Job 1:
In the post titled Sixteen Months, at which restaurant did they eat on their first boys night out?

## Start Quoted passage

Tuesday, January 31, 2006

Sixteen Months

About a week ago, Xtina's book club was convening at our humble home and I thought of the wonderful idea that Lucas and I would make ourselves scarce so that the ladies could discuss their literary musings in peace. So after almost a year and a half of knowing one another Lucas and I had our very first boys night out!

We went to dinner at one of our favorite local restaurants, Ponces. I eagerly anticipated scarfing down delicious burritos without a worry to my name. We'd frequented this particular establishment often and Lucas was already recognized as a regular customer of course. I figured that he would feel comfortably at home, besides the atmosphere is usually at the same volume level as Lucas' eager lung capacity so we'd blend right in.

When we arrived we were required to wait for a table of seven to be seated before us. As our hosts pushed a bunch of tables together to fit the large group I noticed that a tiny two person only table was freed up from the rearrangement. At the same time a larger four person booth was being cleared in the back completely out of the flow of traffic. I prayed dearly for the booth, but I realized that long ago God must've forsaken me due to my lousy faith and my pleading thoughts fell uselessly to the floor. The host came over with a smile and lead me into disastrous territory.

## End Quoted passage
## Start Given data

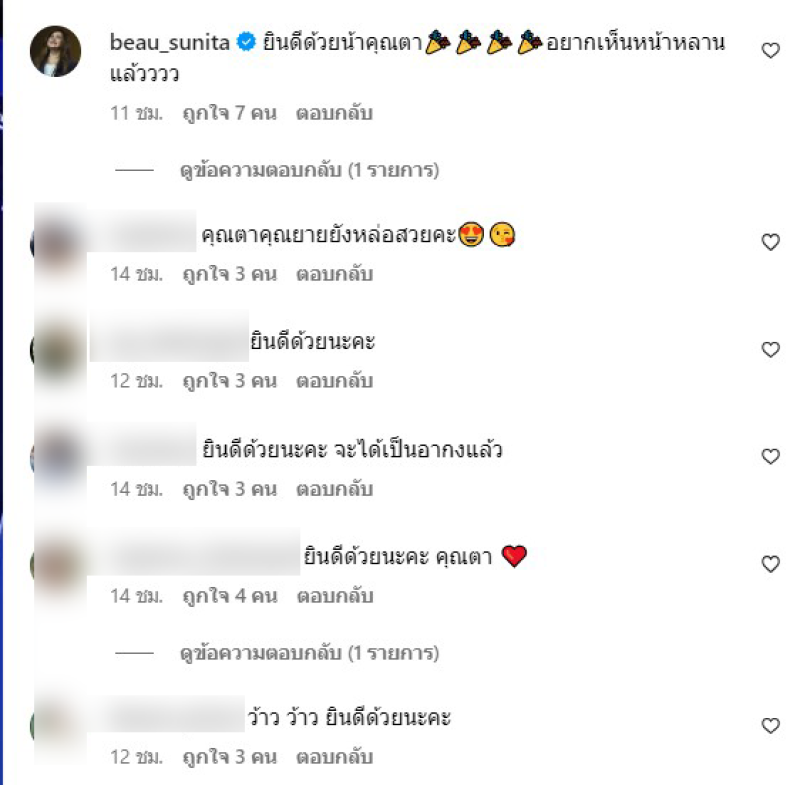Reply to beau_sunita's comment via ตอบกลับ
This screenshot has width=800, height=785.
pos(334,113)
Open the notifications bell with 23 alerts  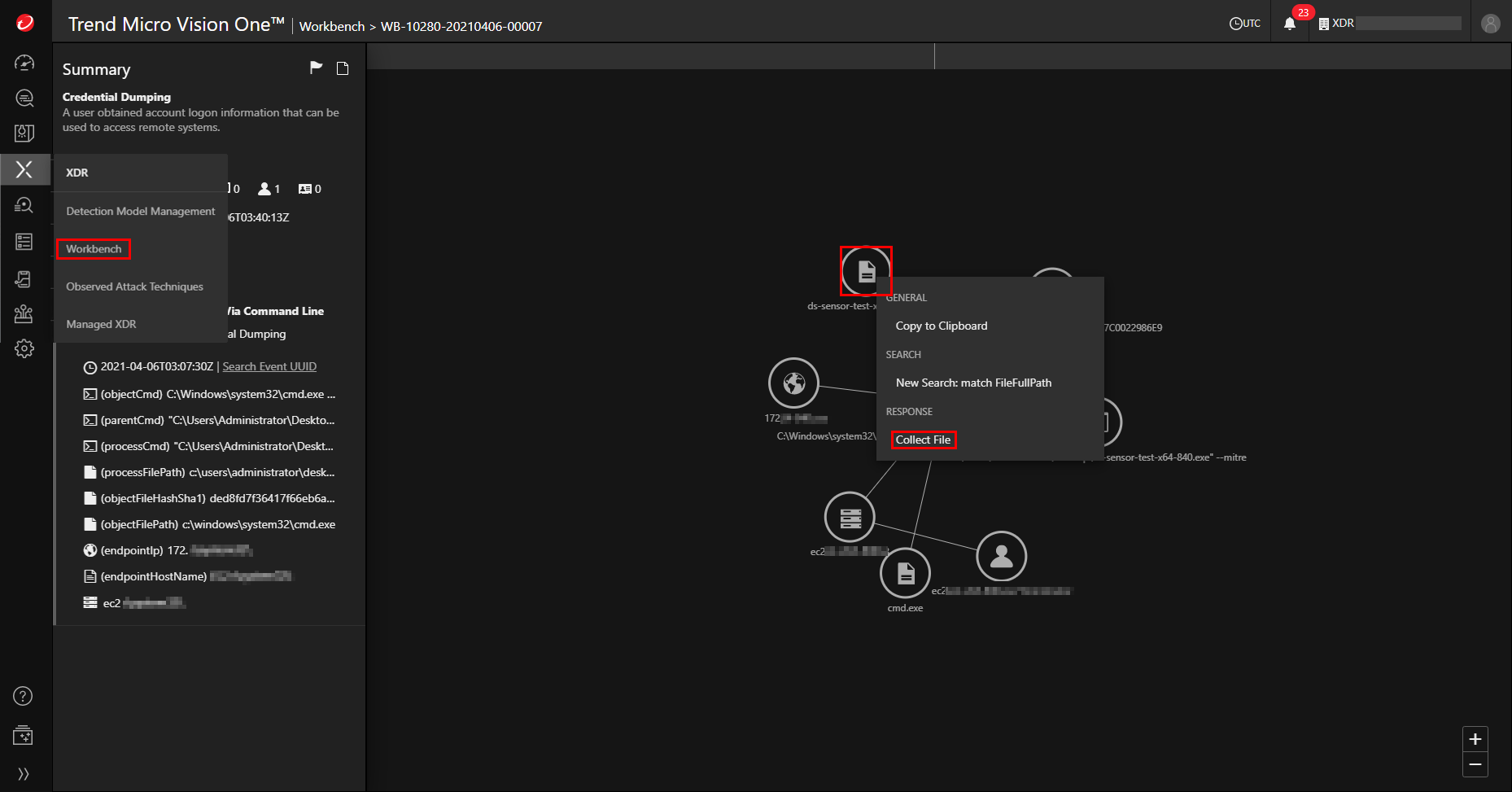(1290, 24)
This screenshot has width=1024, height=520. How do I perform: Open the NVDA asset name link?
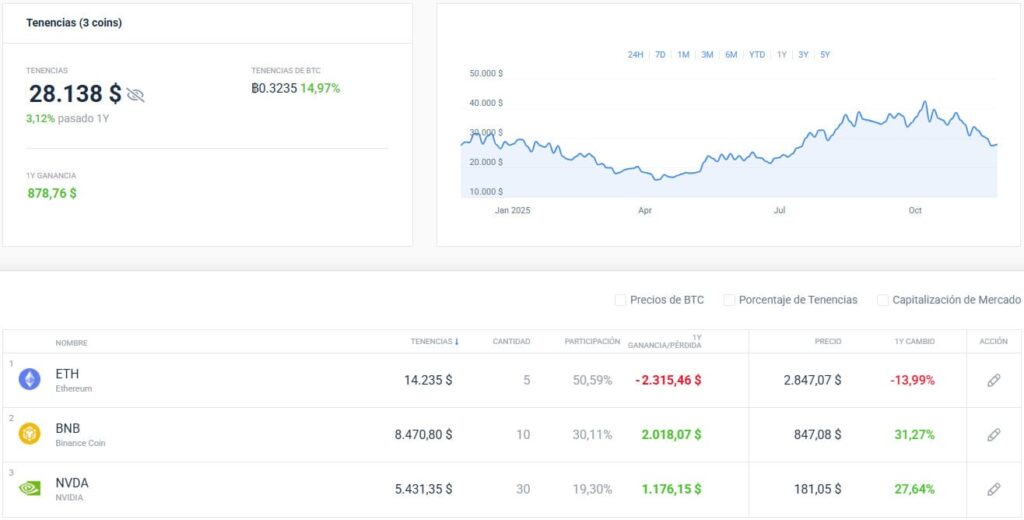72,483
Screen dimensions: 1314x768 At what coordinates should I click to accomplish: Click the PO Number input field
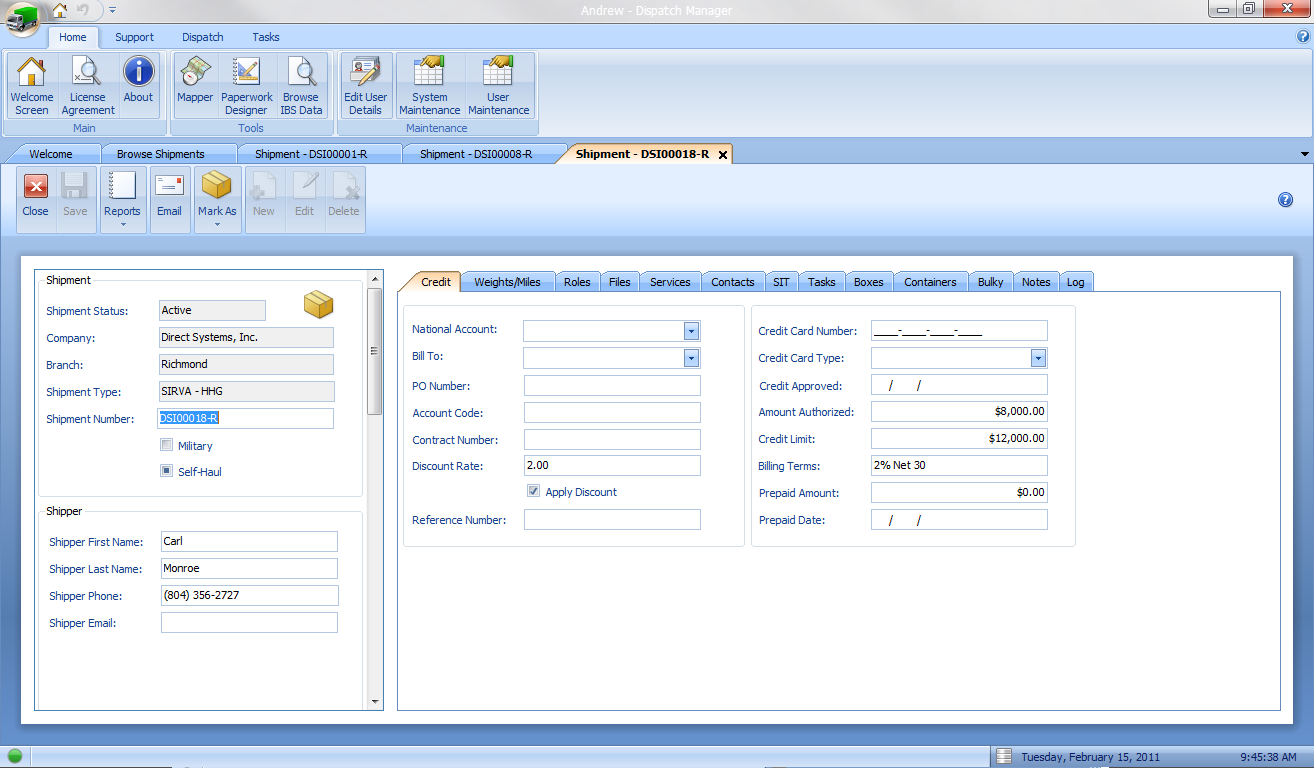(612, 386)
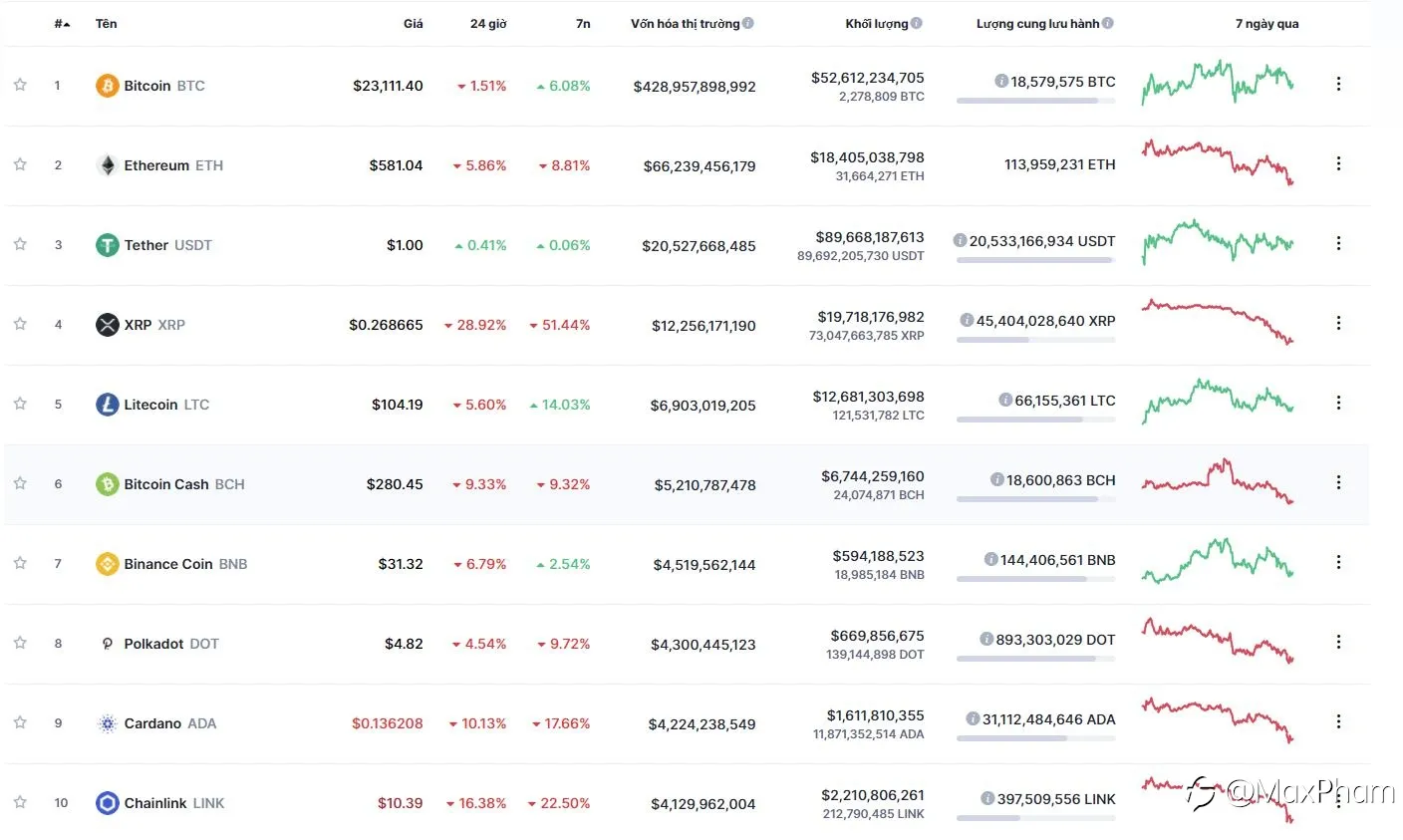Screen dimensions: 1403x840
Task: Click info icon beside Lượng cung lưu hành
Action: pyautogui.click(x=1108, y=23)
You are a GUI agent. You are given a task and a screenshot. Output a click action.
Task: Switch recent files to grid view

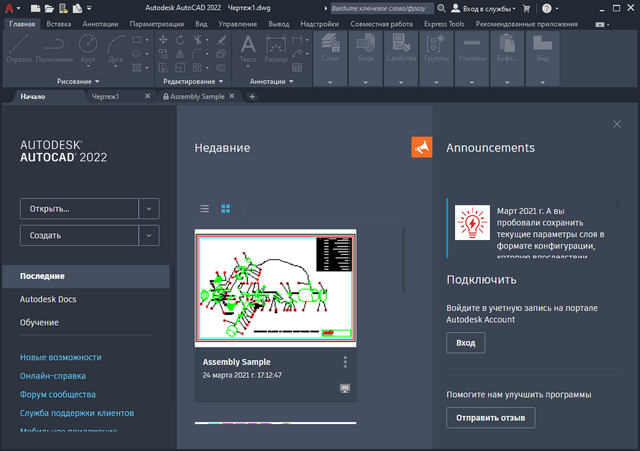[226, 209]
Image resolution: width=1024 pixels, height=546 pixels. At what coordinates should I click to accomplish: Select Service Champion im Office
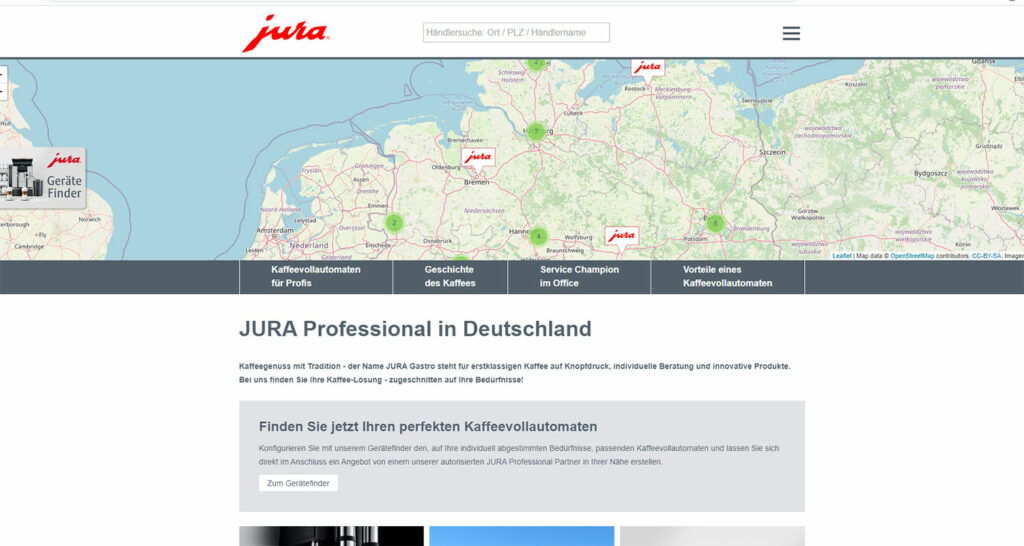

## End Given data

Job 2:
In the records, switch "click" to "tap" in the part that opens with the line containing "You are a GUI" and closes with the end of the records, keeping everything else unchanged. Please give only that part, without the pictures.

Expected answer 1:
Ponces.

Expected answer 2:
You are a GUI agent. You are given a task and a screenshot. Output a tap action.
Task: Switch recent files to grid view

[226, 209]
Image resolution: width=1024 pixels, height=546 pixels. At what coordinates should I tap to accomplish: Select Service Champion im Office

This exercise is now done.